57% of pastors say that addiction to pornography is the most sexually damaging issue to their congregation (Christians and Sex Leadership Journal Survey, March 2005).”
The the above are the “older” stats. You can find the other details and statistics according to the Barna Group here: http://www.safefamilies.org/sfStats.php and here: http://www.barna.org/
I agree with what Dr. Moore had to say. And I appreciate the comments from others.
I would also add that I think it is only fair that the virgin (or any person for that matter) be allowed time to grieve the loss, because it is a loss. The person who has committed the sexual sin and has repented has already had time to grieve their own loss, so expecting another person to okay with it right away is neither fair nor realistic. Now, after a sufficient time, if the person still can’t get over it, then I would say it is a pride issue.
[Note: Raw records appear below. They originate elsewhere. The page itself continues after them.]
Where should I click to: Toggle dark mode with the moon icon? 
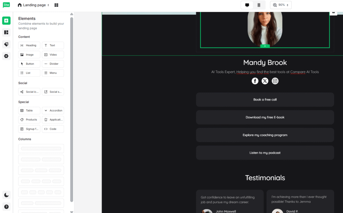pos(6,195)
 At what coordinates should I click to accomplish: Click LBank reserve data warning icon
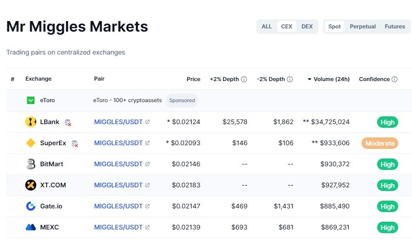(68, 122)
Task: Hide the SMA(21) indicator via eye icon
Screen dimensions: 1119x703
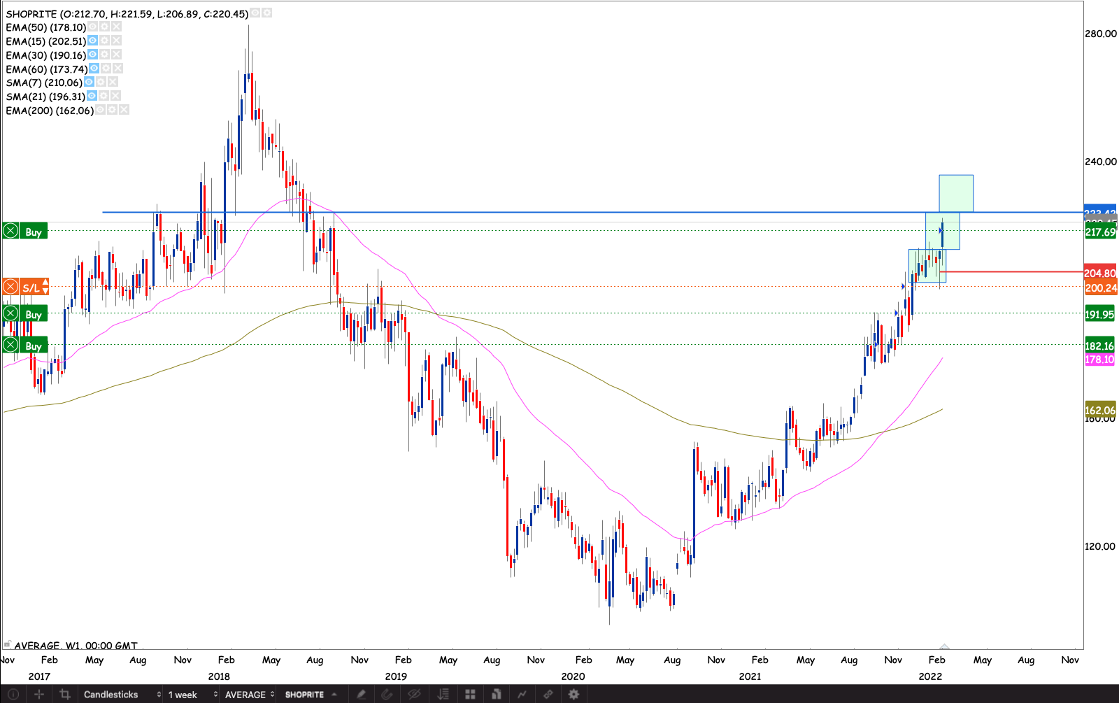Action: pyautogui.click(x=92, y=96)
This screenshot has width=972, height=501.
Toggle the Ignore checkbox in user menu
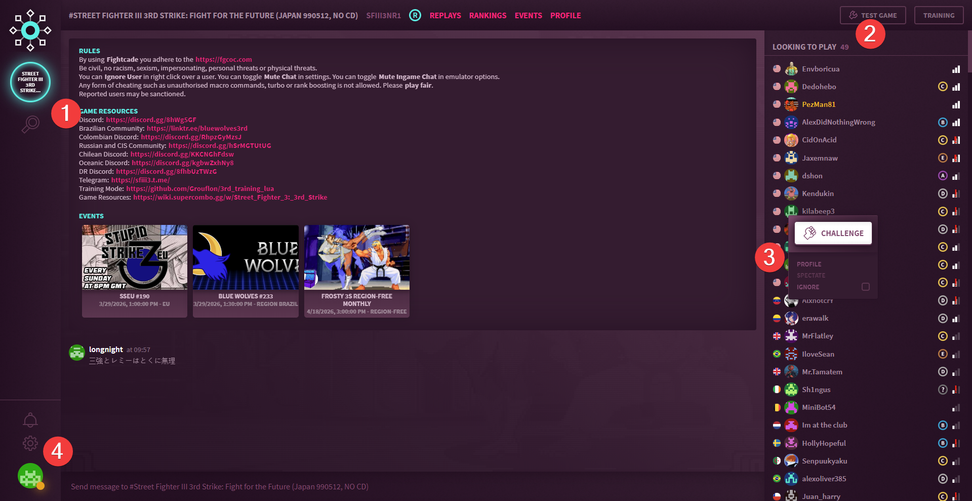coord(866,287)
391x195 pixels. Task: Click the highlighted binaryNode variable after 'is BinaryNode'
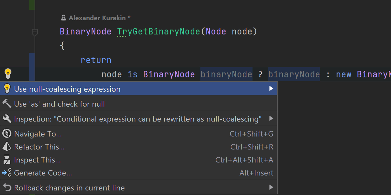[x=226, y=74]
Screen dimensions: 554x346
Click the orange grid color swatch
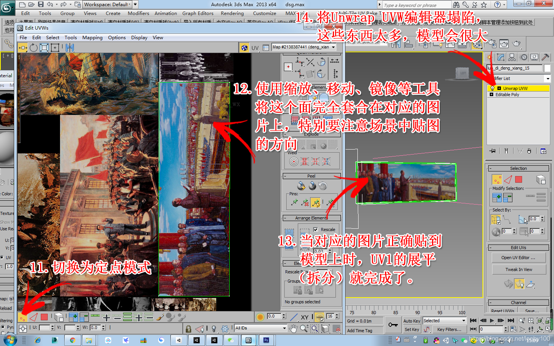pyautogui.click(x=260, y=317)
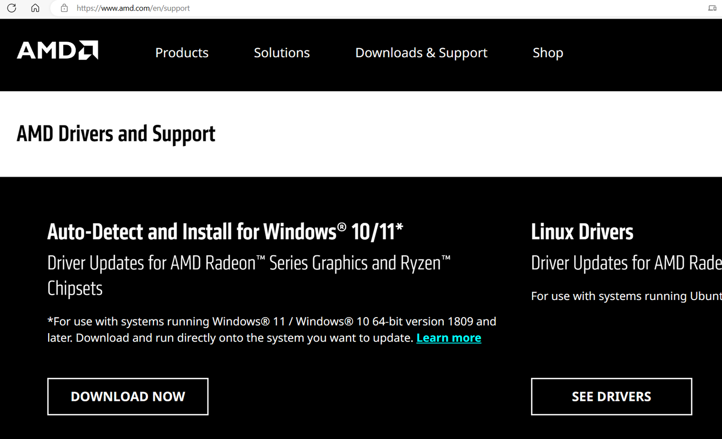Reload the AMD support page
This screenshot has height=439, width=722.
12,8
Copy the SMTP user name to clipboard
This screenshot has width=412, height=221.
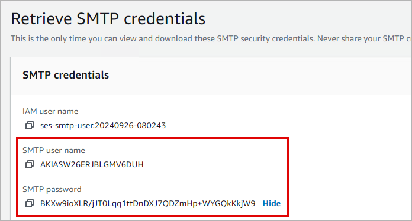click(30, 164)
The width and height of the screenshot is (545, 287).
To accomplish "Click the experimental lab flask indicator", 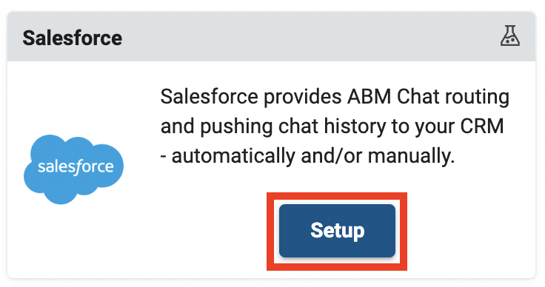I will coord(510,36).
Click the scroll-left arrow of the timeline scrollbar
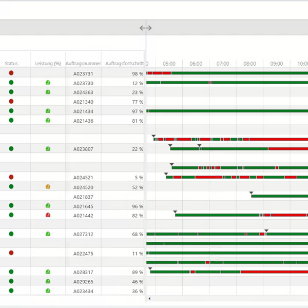The image size is (308, 308). pos(149,298)
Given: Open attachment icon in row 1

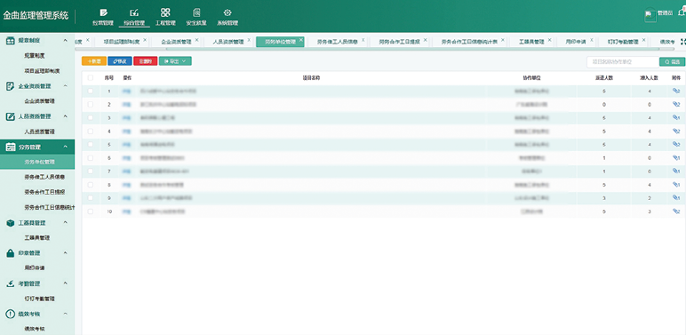Looking at the screenshot, I should coord(676,91).
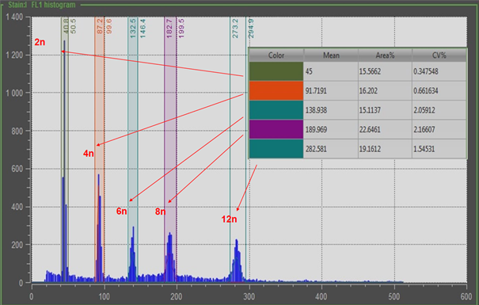The width and height of the screenshot is (479, 305).
Task: Click the 132.5 gate marker label
Action: [x=133, y=29]
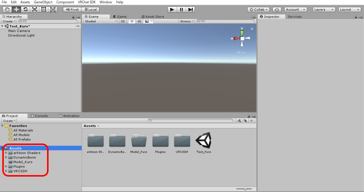Image resolution: width=364 pixels, height=192 pixels.
Task: Click the cloud services icon
Action: click(x=277, y=10)
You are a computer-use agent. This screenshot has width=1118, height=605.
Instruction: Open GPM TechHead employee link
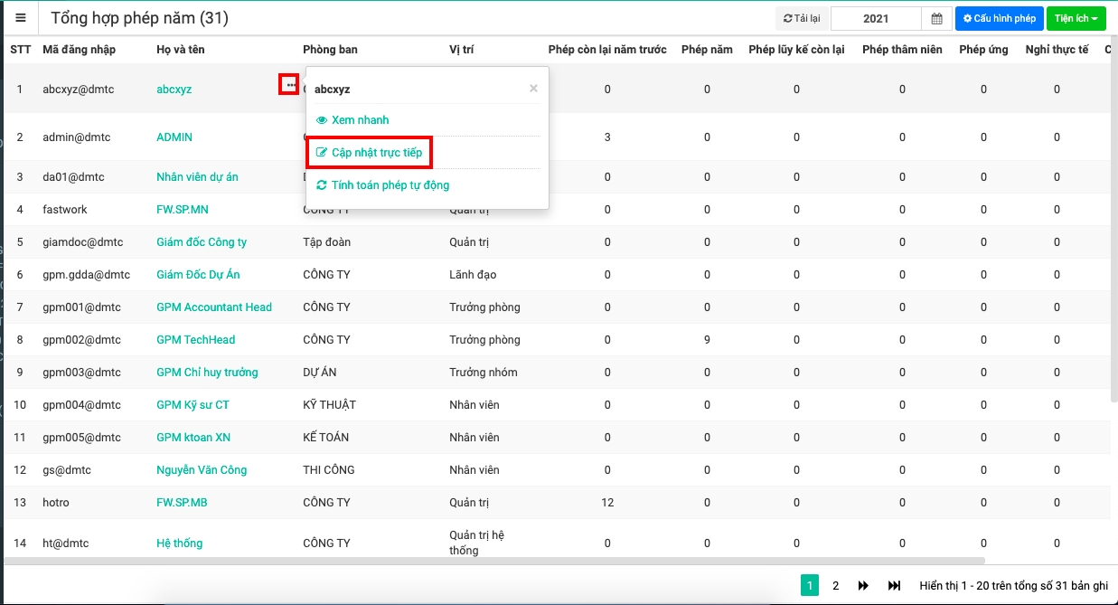click(195, 340)
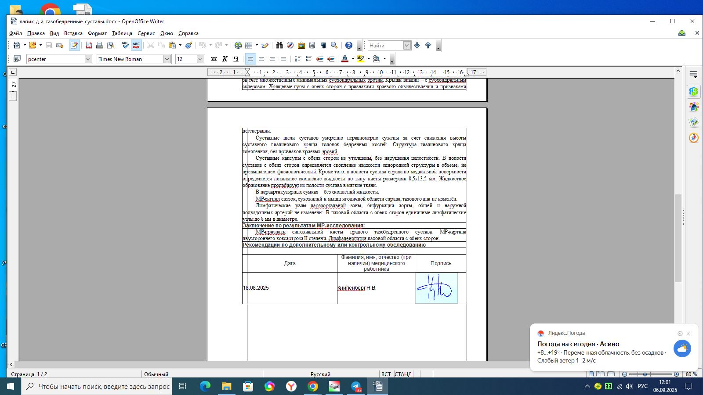Expand the Times New Roman font dropdown

[167, 59]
But let’s say for the sake of argument that the person was sexually abused or raped, I do think grieving is appropriate there as well. Possibly even going to a counselor who specializes in dealing with victims of abuse so that the person may be better able to process what has happened to their boyfriend/girlfriend. Yet, like the other situation, if after sufficient time they are unable or unwilling to get over it, then that also is a pride issue.
There is much to be discerned of a persons spiritual state, and attitude in responding to this topic.
For the most part, I could not say anything further or beyond what Wordgirl has expressed.
Wow. My comments got censored.
@Jonathan- Your comment from last night is still there. You made another comment?? I can’t imagine you saying something that would get censored. Hmmm.
@teachergirl- Excellent points!
What about if you know a person ‘s past…. Would you still date them?
I’ve wrestled with this issue, especially as I get older. Without going through my entire thought process, the answer is yes… Cause a relationship is more than just sex. For me, Who the man is in christ today is what matters. Forgiveness is key.
It was neat reading all these entried.
@wordgirl. You write well. You express yourself well. And you point to scripture. The example of Paul is very good. Thank you for bringing this hero of Faith up in this discussion. This is a perfect example that we should always lead people and ourselves back to the narration of biblical text. Let’s not complicate the gospel. Yes, easier said than done…BUT, Jesus Christ died for our sins…our sins. That death on the cross was for ALL of us… no one is exempt. It is through the renewing of our minds and the help of Christ that we can see life through the lens of the Creator…
Wordgirl, what men had told you is sad…a broken state of the human race. We join and pray for the scewed philosophy. Let me tell you what a dear mentor said to me once “Jesus loves you” …”pray for the people in your life.” Having said that, let me say this…May God carry you… may He carry us all.
Thank you for all your posts everyone else. I know I zoomed into one person but I had to write on what wordgirl touched on…as @iamdennis said, she “hit that nail right on.” Scripture was bulls eye for sure.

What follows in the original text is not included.